***** Data *****

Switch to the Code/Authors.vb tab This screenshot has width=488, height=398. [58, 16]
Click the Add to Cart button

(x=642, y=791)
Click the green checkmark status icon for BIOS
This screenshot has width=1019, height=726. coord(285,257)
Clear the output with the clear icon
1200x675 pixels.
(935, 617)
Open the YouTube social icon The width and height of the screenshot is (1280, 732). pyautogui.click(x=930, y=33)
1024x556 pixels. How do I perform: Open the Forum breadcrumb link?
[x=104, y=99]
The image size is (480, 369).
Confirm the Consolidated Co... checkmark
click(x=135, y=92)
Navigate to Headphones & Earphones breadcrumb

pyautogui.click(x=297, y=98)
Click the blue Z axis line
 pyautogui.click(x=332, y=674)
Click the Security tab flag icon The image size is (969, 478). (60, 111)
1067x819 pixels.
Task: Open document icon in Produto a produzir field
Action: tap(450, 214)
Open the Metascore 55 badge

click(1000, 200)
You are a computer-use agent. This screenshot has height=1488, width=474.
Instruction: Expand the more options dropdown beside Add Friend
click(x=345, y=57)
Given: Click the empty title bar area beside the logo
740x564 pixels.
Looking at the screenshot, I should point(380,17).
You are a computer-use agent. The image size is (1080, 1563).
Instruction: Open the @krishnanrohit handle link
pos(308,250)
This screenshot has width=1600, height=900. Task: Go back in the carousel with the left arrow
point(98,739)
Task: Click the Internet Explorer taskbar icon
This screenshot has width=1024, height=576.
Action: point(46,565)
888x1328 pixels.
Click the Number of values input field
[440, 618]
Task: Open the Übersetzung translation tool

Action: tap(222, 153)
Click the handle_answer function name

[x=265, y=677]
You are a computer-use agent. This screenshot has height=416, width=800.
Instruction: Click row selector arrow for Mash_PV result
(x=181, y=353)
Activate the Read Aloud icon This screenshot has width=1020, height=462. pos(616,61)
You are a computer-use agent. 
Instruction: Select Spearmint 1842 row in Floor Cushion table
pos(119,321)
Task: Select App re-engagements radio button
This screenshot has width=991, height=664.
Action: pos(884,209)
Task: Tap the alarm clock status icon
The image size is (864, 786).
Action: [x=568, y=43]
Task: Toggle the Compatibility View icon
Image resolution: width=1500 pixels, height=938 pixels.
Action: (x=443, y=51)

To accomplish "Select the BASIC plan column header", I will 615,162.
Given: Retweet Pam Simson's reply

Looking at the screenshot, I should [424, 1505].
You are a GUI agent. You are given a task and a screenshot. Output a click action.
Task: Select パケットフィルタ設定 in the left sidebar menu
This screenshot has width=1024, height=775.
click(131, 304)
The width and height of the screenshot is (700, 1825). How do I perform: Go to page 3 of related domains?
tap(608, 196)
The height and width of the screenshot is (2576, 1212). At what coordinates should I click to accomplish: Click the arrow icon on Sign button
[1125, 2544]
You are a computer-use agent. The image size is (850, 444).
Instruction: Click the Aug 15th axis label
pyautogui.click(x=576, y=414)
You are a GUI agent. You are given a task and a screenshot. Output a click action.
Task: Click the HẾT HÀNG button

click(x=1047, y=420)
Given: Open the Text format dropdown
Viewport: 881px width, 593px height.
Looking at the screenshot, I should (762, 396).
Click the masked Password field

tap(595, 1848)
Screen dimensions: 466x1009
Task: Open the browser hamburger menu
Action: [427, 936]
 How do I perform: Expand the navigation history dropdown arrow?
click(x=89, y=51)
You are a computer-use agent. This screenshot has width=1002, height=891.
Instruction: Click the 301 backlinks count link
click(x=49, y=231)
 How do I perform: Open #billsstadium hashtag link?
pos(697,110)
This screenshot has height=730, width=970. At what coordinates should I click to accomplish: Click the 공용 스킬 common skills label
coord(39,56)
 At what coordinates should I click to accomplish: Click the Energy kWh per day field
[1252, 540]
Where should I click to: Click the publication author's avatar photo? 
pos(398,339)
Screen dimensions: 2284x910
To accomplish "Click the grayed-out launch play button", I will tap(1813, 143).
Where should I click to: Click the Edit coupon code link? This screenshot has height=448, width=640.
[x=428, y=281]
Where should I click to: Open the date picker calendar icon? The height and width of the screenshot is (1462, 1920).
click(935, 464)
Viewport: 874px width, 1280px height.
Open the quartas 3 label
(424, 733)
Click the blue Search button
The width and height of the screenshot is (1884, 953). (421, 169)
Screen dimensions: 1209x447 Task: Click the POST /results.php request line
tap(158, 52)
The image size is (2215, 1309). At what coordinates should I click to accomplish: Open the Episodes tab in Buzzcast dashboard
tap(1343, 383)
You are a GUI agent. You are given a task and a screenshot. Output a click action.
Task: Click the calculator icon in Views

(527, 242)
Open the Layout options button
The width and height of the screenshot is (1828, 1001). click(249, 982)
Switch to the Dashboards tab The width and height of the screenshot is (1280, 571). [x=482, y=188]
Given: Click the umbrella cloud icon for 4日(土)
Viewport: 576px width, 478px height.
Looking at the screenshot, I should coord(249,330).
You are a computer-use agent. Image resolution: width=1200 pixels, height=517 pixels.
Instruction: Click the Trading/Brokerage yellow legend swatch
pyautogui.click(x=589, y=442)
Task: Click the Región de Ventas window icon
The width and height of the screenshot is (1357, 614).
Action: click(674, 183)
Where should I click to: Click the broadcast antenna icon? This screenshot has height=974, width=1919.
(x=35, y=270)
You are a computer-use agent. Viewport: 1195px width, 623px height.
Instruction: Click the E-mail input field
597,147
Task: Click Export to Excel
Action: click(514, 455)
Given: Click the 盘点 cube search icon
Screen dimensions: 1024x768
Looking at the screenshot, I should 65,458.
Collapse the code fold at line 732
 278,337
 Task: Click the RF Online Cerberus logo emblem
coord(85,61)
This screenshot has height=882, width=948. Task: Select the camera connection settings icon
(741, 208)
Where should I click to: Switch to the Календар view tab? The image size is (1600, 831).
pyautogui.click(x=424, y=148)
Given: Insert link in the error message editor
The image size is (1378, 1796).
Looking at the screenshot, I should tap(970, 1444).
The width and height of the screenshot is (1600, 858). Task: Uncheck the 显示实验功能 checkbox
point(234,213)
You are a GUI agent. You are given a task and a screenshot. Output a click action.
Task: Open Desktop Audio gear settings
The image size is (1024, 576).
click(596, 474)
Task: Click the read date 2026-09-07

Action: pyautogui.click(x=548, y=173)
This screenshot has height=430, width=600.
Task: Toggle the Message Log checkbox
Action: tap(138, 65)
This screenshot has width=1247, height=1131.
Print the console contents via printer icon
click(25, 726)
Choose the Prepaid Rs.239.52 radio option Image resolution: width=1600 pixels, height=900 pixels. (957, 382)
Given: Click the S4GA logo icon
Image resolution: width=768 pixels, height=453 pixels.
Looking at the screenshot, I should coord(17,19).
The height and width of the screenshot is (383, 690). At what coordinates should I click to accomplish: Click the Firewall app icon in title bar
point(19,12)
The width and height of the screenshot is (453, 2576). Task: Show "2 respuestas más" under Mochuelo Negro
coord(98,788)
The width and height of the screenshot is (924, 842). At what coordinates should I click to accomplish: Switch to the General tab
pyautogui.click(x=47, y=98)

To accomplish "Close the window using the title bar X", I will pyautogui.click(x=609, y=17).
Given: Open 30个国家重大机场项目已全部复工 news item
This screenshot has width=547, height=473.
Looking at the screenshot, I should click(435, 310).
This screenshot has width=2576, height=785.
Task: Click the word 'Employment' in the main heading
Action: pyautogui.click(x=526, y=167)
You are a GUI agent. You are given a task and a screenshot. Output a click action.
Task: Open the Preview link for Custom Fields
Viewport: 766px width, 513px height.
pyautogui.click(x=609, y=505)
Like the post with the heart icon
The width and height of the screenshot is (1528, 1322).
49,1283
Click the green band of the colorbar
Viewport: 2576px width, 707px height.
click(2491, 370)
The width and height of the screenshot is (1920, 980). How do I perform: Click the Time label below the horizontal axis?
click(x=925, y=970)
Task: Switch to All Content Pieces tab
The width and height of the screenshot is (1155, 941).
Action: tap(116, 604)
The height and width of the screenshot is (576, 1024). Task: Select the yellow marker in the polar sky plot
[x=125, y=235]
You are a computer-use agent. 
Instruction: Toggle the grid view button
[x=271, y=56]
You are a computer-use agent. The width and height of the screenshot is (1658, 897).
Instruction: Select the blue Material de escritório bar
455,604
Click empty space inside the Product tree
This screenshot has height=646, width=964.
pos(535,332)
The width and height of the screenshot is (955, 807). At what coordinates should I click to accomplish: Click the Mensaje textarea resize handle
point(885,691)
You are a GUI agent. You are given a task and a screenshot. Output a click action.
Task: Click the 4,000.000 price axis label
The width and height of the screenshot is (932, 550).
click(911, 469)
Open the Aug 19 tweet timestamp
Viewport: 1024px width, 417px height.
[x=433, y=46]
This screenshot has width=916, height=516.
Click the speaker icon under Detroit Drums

*****

Among the entries above, the line containing "The height and width of the screenshot is (576, 1024).", the line containing "You are a computer-use agent. The width", and all lines between them are to be restated word for word; nothing else belongs in the reply.

The height and width of the screenshot is (576, 1024). Task: Select the yellow marker in the polar sky plot
[x=125, y=235]
You are a computer-use agent. 
Instruction: Toggle the grid view button
[x=271, y=56]
You are a computer-use agent. The width and height of the screenshot is (1658, 897).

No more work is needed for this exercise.